The Role of Virtual Twins in Clinical Trials
By Allison Proffitt
July 13, 2020 | Last summer Dassault Systèmes announced a five-year extension of its ongoing in silico clinical trial experiment with the US Food & Drug Administration to explore how virtual or digital twins might be used in drug and device development.
Steve Levine, the senior director of virtual human modeling at Dassault Systèmes, has been immersed in this world for years. He also believes that right now—in the midst of a pandemic that is impacting everything from engineering to healthcare—there are great opportunities for virtual models.
Dassault Systèmes’ collaboration with FDA was originally announced in 2014, a few months after Dassault Systèmes announced its Living Heart Project, a realistic 3D simulation model of a human heart that Levine championed and leads. 2019’s renewal of the collaboration supports the 21st Century Cures Act, using virtual patients based on computational modeling and simulation to improve efficiency of clinical trials for new device designs.

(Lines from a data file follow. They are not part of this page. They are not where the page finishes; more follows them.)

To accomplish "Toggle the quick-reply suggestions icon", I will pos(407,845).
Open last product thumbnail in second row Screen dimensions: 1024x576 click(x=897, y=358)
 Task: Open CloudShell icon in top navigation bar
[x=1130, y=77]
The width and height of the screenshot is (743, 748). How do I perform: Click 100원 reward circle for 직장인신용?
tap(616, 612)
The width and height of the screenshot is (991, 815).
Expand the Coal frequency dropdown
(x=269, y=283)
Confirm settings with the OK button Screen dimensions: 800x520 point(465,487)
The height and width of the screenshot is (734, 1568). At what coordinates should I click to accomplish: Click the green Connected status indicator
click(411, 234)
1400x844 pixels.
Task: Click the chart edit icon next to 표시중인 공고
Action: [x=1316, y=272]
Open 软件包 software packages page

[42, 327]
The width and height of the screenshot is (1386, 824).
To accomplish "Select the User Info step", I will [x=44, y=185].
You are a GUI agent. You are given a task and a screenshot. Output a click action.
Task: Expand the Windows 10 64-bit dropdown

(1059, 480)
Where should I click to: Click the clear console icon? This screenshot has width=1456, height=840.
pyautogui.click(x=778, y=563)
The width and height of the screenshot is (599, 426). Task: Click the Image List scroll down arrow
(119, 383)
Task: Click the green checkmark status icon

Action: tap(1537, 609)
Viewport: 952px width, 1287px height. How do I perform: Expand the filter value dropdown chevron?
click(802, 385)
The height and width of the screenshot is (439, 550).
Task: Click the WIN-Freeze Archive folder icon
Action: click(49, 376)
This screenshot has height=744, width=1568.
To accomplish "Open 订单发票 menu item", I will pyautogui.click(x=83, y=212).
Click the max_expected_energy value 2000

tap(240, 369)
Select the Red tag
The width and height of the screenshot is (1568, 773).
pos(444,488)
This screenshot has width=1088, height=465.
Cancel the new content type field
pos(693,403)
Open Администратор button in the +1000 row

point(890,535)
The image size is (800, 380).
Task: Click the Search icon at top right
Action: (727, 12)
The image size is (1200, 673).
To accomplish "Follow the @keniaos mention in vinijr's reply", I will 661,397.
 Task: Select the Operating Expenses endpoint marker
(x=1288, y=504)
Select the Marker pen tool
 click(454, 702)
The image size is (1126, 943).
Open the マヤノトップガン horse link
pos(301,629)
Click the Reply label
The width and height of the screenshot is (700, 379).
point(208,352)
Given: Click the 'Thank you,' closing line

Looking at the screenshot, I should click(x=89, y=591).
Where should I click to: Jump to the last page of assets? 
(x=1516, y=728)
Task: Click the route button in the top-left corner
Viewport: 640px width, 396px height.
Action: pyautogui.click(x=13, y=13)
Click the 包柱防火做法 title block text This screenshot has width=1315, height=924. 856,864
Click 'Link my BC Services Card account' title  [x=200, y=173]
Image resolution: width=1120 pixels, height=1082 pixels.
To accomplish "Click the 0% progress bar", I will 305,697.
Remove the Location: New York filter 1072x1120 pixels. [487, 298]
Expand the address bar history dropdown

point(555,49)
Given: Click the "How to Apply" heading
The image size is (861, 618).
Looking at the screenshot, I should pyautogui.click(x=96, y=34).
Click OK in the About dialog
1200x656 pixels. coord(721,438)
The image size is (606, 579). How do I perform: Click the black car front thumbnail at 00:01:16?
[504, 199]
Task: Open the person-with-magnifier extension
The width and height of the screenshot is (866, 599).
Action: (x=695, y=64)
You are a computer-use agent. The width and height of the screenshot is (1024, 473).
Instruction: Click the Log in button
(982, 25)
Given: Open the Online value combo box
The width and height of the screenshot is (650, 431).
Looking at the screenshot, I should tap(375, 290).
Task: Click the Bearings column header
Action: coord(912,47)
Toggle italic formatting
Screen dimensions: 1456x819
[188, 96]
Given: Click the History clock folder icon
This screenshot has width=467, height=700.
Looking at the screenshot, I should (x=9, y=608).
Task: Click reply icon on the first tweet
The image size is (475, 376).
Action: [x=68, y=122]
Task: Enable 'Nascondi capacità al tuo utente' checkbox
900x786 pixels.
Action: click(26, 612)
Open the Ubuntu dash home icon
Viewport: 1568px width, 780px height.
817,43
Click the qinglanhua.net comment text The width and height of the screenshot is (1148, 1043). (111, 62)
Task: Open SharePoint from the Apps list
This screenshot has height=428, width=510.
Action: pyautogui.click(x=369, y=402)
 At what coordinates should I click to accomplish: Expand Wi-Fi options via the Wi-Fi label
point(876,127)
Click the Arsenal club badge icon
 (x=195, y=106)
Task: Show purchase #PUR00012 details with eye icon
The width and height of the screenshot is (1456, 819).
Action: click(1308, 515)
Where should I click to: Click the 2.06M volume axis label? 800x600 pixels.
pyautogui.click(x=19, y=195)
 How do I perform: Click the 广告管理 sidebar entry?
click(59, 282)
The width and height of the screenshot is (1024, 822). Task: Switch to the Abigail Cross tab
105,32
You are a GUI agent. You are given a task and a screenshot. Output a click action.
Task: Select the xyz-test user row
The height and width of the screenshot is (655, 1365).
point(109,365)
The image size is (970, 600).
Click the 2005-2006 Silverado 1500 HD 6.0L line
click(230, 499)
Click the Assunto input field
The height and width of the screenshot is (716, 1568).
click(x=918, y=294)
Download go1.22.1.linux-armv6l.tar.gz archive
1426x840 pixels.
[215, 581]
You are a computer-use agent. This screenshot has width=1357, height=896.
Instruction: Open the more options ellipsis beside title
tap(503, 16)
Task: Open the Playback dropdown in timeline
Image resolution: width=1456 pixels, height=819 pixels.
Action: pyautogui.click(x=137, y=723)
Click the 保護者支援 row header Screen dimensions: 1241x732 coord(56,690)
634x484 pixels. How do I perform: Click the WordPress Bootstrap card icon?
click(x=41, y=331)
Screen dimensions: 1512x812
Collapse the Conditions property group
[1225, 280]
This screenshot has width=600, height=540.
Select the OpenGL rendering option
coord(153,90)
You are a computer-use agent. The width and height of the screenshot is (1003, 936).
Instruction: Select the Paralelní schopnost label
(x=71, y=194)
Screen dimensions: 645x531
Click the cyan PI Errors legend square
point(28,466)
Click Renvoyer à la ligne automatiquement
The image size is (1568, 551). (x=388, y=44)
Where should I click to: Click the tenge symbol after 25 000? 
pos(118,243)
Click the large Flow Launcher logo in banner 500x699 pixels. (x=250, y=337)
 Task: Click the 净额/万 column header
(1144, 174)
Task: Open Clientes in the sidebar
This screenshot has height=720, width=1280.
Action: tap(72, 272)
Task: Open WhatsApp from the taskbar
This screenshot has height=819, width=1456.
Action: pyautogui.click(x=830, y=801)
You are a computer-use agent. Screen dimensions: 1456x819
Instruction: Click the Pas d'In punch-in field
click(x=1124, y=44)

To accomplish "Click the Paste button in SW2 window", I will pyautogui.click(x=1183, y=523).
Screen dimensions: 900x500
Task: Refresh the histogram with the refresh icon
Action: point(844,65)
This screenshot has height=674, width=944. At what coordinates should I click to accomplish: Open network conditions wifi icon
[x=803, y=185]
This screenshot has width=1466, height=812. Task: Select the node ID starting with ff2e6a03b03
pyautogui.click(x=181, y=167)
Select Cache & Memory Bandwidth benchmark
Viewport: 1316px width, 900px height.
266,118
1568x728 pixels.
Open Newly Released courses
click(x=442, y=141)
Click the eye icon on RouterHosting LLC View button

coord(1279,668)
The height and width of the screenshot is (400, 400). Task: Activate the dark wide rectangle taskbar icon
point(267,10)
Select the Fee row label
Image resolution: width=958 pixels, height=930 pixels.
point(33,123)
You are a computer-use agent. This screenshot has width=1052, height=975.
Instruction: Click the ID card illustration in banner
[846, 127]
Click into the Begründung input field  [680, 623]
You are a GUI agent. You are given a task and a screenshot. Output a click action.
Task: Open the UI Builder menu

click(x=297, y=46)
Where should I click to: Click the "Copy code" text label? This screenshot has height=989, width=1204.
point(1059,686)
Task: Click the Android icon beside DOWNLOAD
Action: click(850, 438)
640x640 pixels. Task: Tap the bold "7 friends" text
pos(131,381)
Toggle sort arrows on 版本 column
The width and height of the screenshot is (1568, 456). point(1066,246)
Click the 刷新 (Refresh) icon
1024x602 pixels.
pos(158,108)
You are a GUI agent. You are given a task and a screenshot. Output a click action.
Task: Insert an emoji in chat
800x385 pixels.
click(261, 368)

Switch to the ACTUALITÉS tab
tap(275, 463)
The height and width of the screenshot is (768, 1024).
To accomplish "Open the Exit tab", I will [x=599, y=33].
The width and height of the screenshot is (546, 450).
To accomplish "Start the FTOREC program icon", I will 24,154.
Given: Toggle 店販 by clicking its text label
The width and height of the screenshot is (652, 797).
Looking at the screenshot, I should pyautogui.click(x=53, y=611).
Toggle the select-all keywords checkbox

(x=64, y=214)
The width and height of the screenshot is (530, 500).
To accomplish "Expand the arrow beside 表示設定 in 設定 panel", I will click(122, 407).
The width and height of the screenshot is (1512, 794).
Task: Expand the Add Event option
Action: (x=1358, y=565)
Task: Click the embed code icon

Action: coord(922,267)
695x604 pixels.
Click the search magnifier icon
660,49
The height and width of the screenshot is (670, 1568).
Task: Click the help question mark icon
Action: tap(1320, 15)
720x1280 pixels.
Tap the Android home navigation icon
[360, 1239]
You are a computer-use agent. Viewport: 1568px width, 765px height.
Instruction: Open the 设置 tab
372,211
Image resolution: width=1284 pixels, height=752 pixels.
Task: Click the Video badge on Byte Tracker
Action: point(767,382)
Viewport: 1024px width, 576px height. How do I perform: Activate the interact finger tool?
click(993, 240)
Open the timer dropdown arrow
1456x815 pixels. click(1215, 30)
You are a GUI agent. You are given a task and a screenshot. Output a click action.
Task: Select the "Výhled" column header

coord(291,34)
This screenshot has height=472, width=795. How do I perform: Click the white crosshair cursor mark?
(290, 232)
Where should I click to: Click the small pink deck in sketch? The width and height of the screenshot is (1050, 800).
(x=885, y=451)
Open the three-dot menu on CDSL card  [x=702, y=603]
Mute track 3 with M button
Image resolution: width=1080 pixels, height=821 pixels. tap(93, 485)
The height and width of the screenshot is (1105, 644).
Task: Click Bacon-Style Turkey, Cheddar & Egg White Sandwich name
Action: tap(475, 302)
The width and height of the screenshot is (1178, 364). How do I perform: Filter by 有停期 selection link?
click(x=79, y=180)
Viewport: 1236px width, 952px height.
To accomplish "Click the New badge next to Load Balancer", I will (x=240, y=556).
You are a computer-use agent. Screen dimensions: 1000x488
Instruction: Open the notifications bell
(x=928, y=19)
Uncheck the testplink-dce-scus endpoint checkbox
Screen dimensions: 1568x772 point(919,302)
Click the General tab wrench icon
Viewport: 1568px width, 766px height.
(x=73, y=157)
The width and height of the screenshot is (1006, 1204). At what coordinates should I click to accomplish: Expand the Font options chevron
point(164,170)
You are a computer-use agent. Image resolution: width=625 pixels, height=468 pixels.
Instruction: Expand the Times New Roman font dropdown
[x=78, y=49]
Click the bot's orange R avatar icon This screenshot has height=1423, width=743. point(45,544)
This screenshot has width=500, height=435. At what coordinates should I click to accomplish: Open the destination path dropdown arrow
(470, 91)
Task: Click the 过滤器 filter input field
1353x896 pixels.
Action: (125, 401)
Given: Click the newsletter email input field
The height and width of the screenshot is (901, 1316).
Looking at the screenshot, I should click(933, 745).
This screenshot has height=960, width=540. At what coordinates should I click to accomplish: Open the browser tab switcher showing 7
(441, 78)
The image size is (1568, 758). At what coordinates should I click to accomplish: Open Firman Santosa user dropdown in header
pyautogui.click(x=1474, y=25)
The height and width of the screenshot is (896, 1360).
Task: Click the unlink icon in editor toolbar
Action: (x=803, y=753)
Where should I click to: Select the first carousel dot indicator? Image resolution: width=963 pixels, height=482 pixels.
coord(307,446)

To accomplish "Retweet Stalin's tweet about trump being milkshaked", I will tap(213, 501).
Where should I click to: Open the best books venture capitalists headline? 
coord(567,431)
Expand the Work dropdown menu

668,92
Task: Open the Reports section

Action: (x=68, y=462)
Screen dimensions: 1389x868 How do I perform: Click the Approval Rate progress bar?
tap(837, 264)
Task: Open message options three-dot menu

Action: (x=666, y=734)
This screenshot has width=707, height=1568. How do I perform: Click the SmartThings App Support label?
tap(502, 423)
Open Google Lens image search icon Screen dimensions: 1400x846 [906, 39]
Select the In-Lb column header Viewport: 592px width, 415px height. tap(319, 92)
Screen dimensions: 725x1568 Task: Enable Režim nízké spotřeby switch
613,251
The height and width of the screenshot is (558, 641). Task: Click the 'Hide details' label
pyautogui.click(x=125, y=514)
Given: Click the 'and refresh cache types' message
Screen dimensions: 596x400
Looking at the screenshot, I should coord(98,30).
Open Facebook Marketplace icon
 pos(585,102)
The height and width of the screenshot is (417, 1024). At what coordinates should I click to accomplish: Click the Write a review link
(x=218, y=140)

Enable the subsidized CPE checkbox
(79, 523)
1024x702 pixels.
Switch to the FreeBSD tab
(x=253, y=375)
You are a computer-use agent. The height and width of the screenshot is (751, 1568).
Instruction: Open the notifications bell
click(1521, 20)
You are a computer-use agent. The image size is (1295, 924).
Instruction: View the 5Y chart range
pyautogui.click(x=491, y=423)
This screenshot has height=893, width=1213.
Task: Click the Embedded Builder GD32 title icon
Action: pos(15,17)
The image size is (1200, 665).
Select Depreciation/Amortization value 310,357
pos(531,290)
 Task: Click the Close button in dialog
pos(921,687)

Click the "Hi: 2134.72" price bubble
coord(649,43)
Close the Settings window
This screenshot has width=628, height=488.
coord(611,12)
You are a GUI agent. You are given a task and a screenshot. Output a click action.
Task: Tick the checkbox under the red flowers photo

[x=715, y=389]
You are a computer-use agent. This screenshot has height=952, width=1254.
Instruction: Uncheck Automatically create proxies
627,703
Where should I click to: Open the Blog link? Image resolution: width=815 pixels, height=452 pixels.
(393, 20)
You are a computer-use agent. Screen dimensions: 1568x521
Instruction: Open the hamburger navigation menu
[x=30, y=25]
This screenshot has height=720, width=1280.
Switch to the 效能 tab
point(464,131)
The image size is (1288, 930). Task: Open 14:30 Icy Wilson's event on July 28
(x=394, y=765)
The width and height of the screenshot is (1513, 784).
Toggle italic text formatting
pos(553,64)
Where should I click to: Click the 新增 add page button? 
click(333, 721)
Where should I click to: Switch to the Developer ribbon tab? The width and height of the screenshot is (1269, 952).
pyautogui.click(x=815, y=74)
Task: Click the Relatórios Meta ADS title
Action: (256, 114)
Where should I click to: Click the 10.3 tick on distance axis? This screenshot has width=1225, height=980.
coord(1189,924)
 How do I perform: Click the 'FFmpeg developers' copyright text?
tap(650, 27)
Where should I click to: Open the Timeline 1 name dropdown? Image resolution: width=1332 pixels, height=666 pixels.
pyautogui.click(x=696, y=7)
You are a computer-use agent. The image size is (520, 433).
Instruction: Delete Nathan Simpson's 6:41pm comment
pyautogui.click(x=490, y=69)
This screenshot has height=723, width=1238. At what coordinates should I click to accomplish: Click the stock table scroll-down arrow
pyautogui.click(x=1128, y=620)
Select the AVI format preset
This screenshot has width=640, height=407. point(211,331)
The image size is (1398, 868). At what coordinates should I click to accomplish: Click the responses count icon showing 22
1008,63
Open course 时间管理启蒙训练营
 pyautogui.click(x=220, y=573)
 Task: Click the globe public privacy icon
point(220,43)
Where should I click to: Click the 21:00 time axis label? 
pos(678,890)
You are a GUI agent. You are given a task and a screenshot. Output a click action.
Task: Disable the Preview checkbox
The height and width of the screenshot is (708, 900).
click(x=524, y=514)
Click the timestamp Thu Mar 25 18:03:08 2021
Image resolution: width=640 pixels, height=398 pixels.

The team is using the Living Heart Project to create a cohort of virtual patients to test a mock artificial heart valve and submit the data to FDA. Two teams of regulators—one blinded to experiment, one not—will review the dataset. The goal is to see if FDA would be confident taking the virtual patients as a replacement or augmentation to real patients, reducing animal testing or the number of patients required while still ensuring safety and efficacy of the device. The new digital process is intended to be more efficient and less expensive than current norms—where delays and costs can impede patient access to novel treatments—without losing rigor or confidence in a device’s safety and efficacy.
Since the renewal of the collaboration, Dassault Systèmes has met with FDA twice, Levine said, and has assembled several advisory boards to guide them through the process. The clinical advisory board is “helping us to design the models to be representative of the patients and helping us understand what virtual biomarkers will correlate to physical cases,” Levine said. A scientific advisory board is helping build the first-of-its-kind virtual population. Finally, an industry advisory board “will help us with the translation of the process we’re developing with the FDA into something they can use to make real submissions more efficient.”
Dassault Systèmes plans to release all of the data from this experiment to the industry to inform next steps, and Levine hopes this experiment will serve as a playbook for future in silico trials. It’s a promising way to conduct research, he believes.
The Risk of Virtual Patients
Of course, using virtual patient data does pose risks. In a LinkedIn post last year, Craig Lipset, Managing Partner, Clinical Innovation Partners, asked if the real life people providing data for a digital twin will be asked for consent before the digital twin enrolls in a clinical trial.
“It is seeming more and more feasible to envision futures where digital twins are the participants in clinical trials. This future is already on the horizon for the control arm of studies — whether through synthetic controls or placebo data sharing initiatives. Some disrupters may even envision how digital twins fueled with sufficient digital data may even be used to model the active arm of future studies,” Lipset wrote. “But can my digital twin go rogue? Can he join a clinical trial in the future without my ever knowing?”
I asked Levine for his thoughts.
“It’s a fantastic ethical question. This is an area I, personally, struggle with a lot,” Levine said. “One of the things [the digital twin] is best at is helping the body tell its story… All of our bodies are telling us how diseases work, and they have mechanisms to stop those diseases if only we could understand them. So I understand the value of getting access to the data. In the same respect, I also know the risks of losing privacy.”
He said that in the current FDA experiment, the patient model is only of the heart, with little to no identifying characteristics, but it is still based on real patient data. He echoed Lipset’s questions about how we, as a society, manage virtual data. What if a device company wanted to save that model and use it to test the next iteration of its heart valve? And the next? And the next? What consent would be required?
Virtual vs Hypothetical
There is an alternative, Levine pointed out. Instead of being based on real people, virtual patients could be complete hypotheticals, computer-generated to represent the range of human variables.
In the current study, FDA wants real patient data to validate the model. Their belief is, Levine explained, that to show that a device or compound works in a real person, you have to base the data on a real person. However, all clinical trial cohorts are really just a model of a population, Levine argued. “If our goal is to get to the population, do we really need to go through the individual to get there?”
Levine doesn’t think so. “We should not limit ourselves by how the real world limits us. We can’t create a person that represents more than that person, but we can create a model that represents more than one person. Why not take advantage of that? But we have to know enough to be able to do that and be confident in it.”
Virtual or in silico cohorts may also be a tool for introducing much-needed diversity into clinical research. To start, we still need to identify diversity from real patients. “We start from the same, but we need to make sure we make those adaptations to take on the full diversity,” he explained. “But the advantage of doing it with virtual patients is you don’t have to do it every time. Once you understand the diversity, you can build that into the [future, virtual] patient population,” Levine said. “We’re far more alike than we are different.”